# Recommend a good 0% tranfer card



## slineclean (Dec 23, 2011)

Hi all 

Just a quickie on here incase anyone can recommend a good company etc for 0% transfer credit card .


Finally fed up with the lloyds one , they are absolute joke ( & thats just tryting to get into my account before i even speak of my query ) so  them il take my custom else where simplleeesssssssss

ive got about 700 to transfer 


thank you


----------



## SystemClenz (Oct 31, 2008)

Hsbc just emailed me about a 22 month 0% balance transfer but there was a 3% fee


----------



## slineclean (Dec 23, 2011)

I sure the normal now is 3 or 4% charge so i accept that. 

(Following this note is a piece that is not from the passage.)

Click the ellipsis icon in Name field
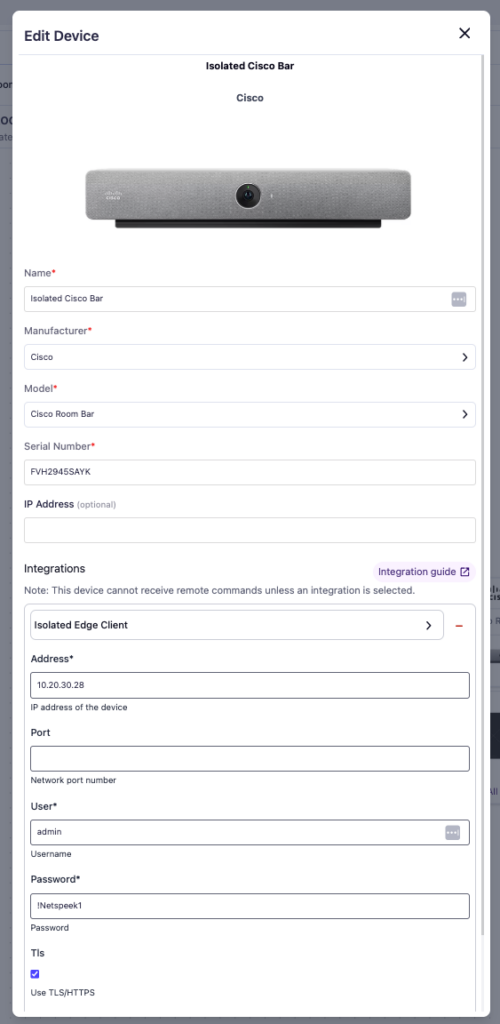Viewport: 500px width, 1024px height. 459,299
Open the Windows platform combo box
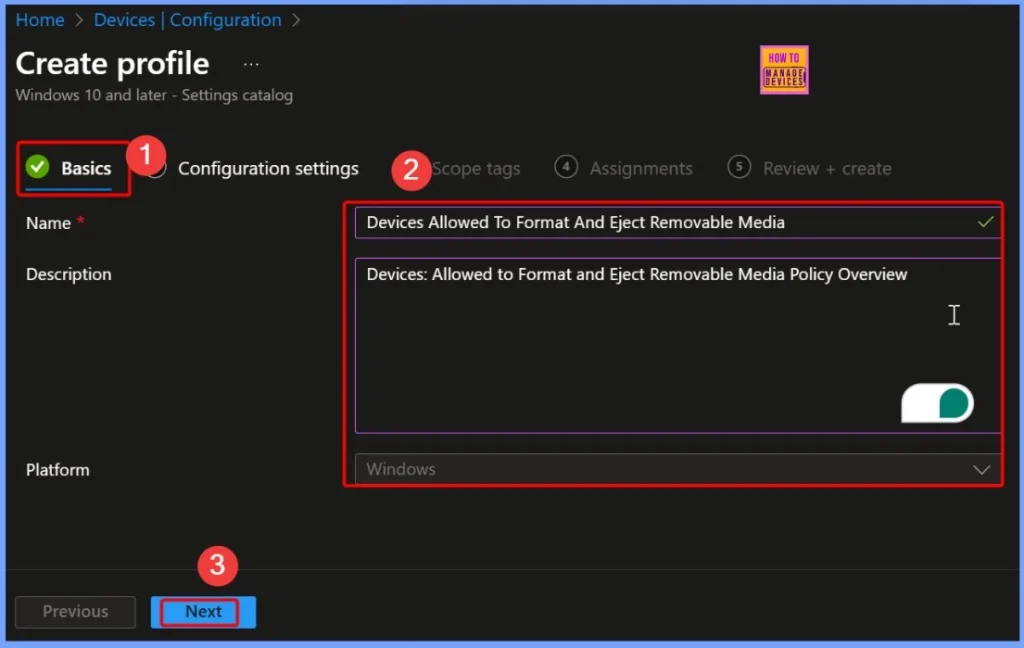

22 mths  that could be good ha ha


----------



## alx_chung (Aug 13, 2006)

Barclaycard do a 0% Balance Transfer with 3% Transfer Fees. I think its for 24 months.
Alex


----------



## gherkin (Jul 6, 2008)

nationwide, I think their fee is on special at the moment 1.5% - 20 months as well


----------



## realist (May 11, 2011)

Have a look on money saving expert site, they give all the pros and cons on all the cards.


----------



## Ravinder (Jul 24, 2009)

There's loads of deals available. Have a look on www.moneysupermarket.com to compare.


----------